Having them separate lets you do things like @odammit suggests, upgrade your cluster in staging without affecting your developers or customers.
If you don't want to go that far, you can set up separate AWS accounts that are all tied together via an organization, and you can set up IAM roles and whatnot to share your API keys between accounts. That gives you at least some isolation, but still lets you GSD the same way as if you have a single account.
> and you can set up IAM roles and whatnot to share your API keys between accounts. That gives you at least some isolation, but still lets you GSD the same way as if you have a single account.
Do not do this. You are defeating the purpose of account level separation if you're sharing API keys between accounts. Each AWS environment should be totally segregated from the others (cross-account IAM permissions only if you must), limiting the blast radius in the event of human error or a malicious actor.
Source: Previously did devops/infra for 6 years, currently doing security
> Why would any sane Op/Inf/SRE choose not to have at least account-level isolation - is it only a matter of cost due to under-utilization?
In our particular case, yes, pretty much. We are a small company with a small development team, so even if I would want to split accounts to different teams, we would end up having one account for 2-3 users, which doesn't make a lot of sense now.

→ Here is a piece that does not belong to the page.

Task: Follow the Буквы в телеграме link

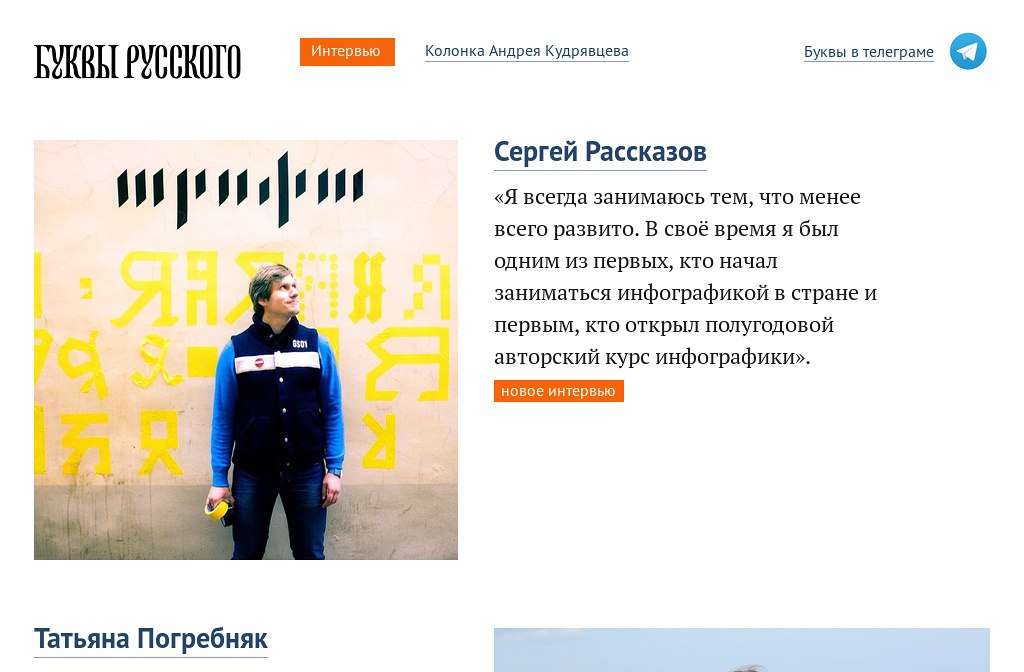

> This is a great read. I know the single cluster for all env is something that is sort of popular but it's always made me uncomfortable for the reasons stated in the article but also for handling kube upgrades. I'd like to give upgrades a swing on a staging server ahead of time rather than go straight to prod or building out a cluster to test an upgrade on.

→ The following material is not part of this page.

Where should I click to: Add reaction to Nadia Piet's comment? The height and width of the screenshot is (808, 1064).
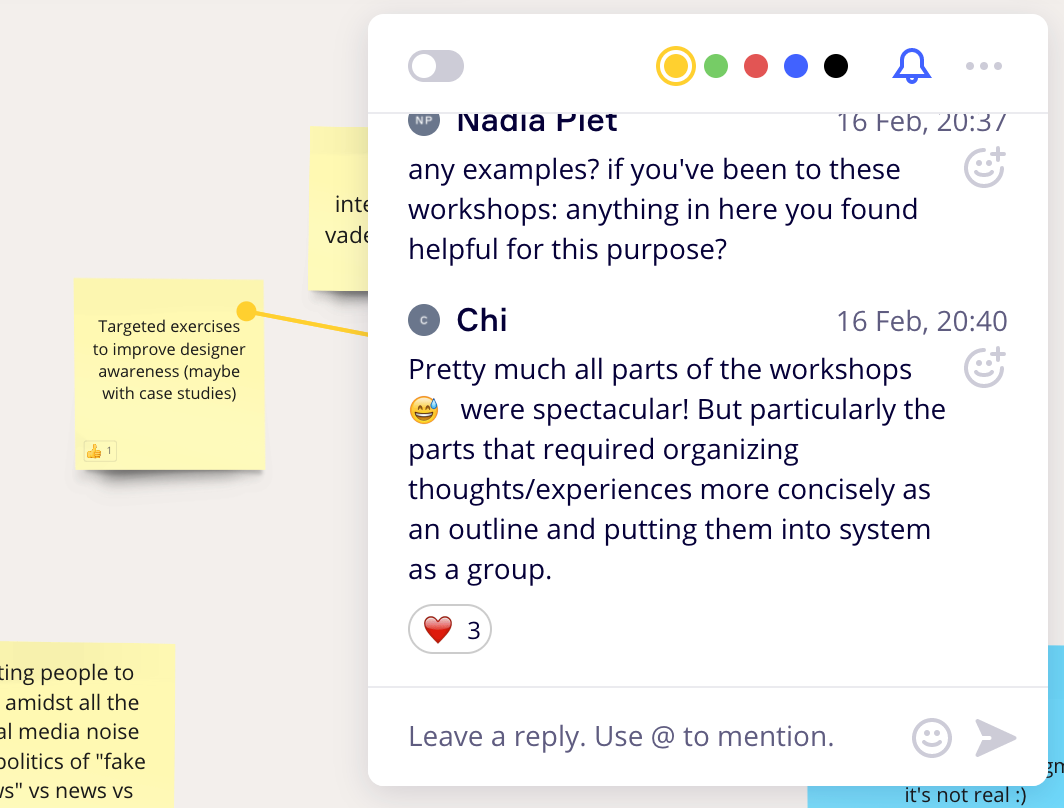point(984,168)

I've been doing patch-level upgrades in-place since the beginning, and never had a problem. For more sensitive upgrades, this is what I do: create a new cluster using based on the current state in order to test the upgrade in a safe environment before applying it to production.
And for even more risky upgrades, I go blue/green-like by creating a new cluster with the same stuff running in it, and gradually shifting traffic to the new cluster.
I tend to keep my staging and prod clusters identical, even names of services (no prod-web and stage-web, just web).
I'll set them up in different AWS accounts to clearly separate them and the only difference they have is the DNS name of the cluster and who can access them.
Edit: I suck at italicizing and grammar.